The Lost City’s filmmakers — directors and screenwriters Adam and Aaron Nee (Band of Robbers) — understand that their movie’s premise is inherently silly and even a bit ridiculous. That’s the whole point, which they gleefully embrace. The character exposition in the first 15 minutes is quick and amusing, permitting Bullock and Tatum to quickly form a tense, playful chemistry through fights and banter whose outcome is all but guaranteed. The next frame, which focuses mostly on Pitt’s character’s efforts to save Loretta while teaching Tatum’s Dash how to be a suave action hero, is even more metaphysically amusing and entertaining.

The Lost City
Image via Paramount Pictures

But, the film goes off the rails when Pitt makes an abrupt exit and the action focuses almost entirely on Loretta and Dash lost in the jungle, with an ineffective subplot of Beth trying her best to catch up to them spliced in between. At that point, The Lost City mostly runs out of steam, with its best jokes and gags behind it, and with sequences that go on for too long and ultimately stop being entertaining. The scene in the trailer with leeches on Tatum’s back and Bullock gagging is the most memorable for a solid 75 minutes of the film’s runtime. The rest crumbles around a bizarre character who Beth encounters in her travels, not to mention several ineffective gags. Loretta and Dash’s sequences, meanwhile, switch from the effective back-and-forth that permits both actors to shine, to physical humor surrounding the various henchmen chasing them, and, eventually, the inevitable cliches of the burgeoning romance between them.

Again, there is nothing inherently wrong with silly plotlines, and The Lost City does a much better job than most films within this genre of fully embracing the goofiness of its central conceits and having fun with it. The problem is the filmmakers’ constant allusions to seriousness while insisting that nothing should be taken seriously. Loretta’s repeated references to her life as an archeologist with her dead husband are either totally unnecessary or criminally underbaked — or perhaps both — and jar violently with the film’s supposed disclaimer of anything other than parody. The same is true for the expected romance between the two lead characters. Here, too, the problem is not the predictability, which the movie embraces and the audience accepts, but rather, the unfortunate distraction that the subplot causes, taking away from the film’s shinier, funnier moments.

The Lost City
Image via Paramount Pictures

Tech-wise, The Lost City also provides little to write home about. This is a mid-budget production that will draw audiences based on its star power alone and the chance for some rollicking entertainment. The most memorable below-the-line element is perhaps the sequin-filled jumpsuit in which Bullock is forced to spend most of the proceedings, courtesy of experienced costume designer Deborah Lynn Scott (Avatar). The accouterments that characterize this onesie create a beacon for Radcliffe’s henchmen, who are hot on Loretta’s trail, and also advance the storyline while adding another layer of levity to the movie. Otherwise, the stunt department does most of the below-the-line heavy lifting.
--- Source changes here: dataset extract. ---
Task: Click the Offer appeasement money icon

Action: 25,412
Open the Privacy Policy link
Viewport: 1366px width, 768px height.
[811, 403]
By the time the credits roll, it’s hard not to feel a wistful nostalgia for this kind of movie, as well as a sense of appreciation for Bullock, who despite the shortcomings of this script, makes The Lost City a sufficiently entertaining movie if you can get past its most tedious moments. One hopes that her acting pause is short-lived and that she, like the character she plays in this film, quickly finds a second wind, because audiences need joy more than ever these days and she knows how to deliver laughs, especially when paired with the right sparring partner.

Grade: C+

The Lost City opens exclusively in theaters nationwide on Friday, March 25.